Sunday, 18 April 2004

From "Philosophy as Cultural Politics"

By Richard Rorty.

I agree with Habermas when he says, "What Rawls in fact prejudges with the concept of an 'overlapping consensus' is the distinction between modern and premodern forms of consciousness, between 'reasonable' and 'dogmatic' world interpretations." But I disagree with Habermas, as I think Walzer also would, when he goes on to say that Rawls "can defend the primacy of the right over the good with the concept of an overlapping consensus only if it is true that postmetaphysical worldviews that have become reflexive under modern conditions are epistemically superior to dogmatically fixed, fundamentalistic worldviews -- indeed, only if such a distinction can be made with absolute clarity."

Habermas' point is that Rawls needs an argument from transculturally valid premises for the superiority of the liberal West.

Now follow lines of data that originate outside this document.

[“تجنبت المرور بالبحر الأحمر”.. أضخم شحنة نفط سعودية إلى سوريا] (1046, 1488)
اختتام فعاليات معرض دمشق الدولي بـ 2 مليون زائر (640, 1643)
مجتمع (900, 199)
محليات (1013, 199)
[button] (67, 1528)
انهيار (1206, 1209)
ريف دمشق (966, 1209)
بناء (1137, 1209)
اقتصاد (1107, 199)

Without such an argument, he says, "the disqualification of 'unreasonabl' doctrines that cannot be brought into harmony with the proposed 'political' concept of justice is inadmissible."

Such passages make clear why Habermas and Walzer are at opposite poles. Walzer is taking for granted that there can be no such thing as a non-question-begging demonstration of the epistemic superiority of the Western idea of reasonableness. There is, for Walzer, no tribunal of transcultural reason before which to try the question of superiority. Walzer is presupposing what Habermas calls "a strong contextualism for which there is no single 'rationality.'" On this conception, Habermas continues, "individual 'rationalities' are correlated with different cultures, worldviews, traditions, or forms of life. Each of them is viewed as internally interwoven with a particular understanding of the world."

I think that Rawls' constructivist approach to the law of peoples can work if he adopts what Habermas calls a "strong contextualism." Doing so would mean giving up the attempt to escape historicism, as well as the attempt to supply a universalistic argument for the West's most recent views about which differences between persons are arbitrary. The strength of Walzer's Thick and Thin seems to me to be its explicitness about the need to do this. The weakness of Rawls' account of what he is doing lies in an ambiguity between two senses of universalism. When Rawls says that "a constructivist liberal doctrine is universal in its reach, once it is extended to [...] a law of peoples," [...] he is not saying that it is universal, but universal validity is not. It is the latter that Habermas requires. That is why Habermas thinks that we need really heavy philosophical weaponry, modeled on Kant's - why he insists that only transcendental presuppositions of any possible communicative practive will do the job. [...] To be faithful to his own constructivism, I think, Rawls has to agree with Walzer that this job does not need to be done.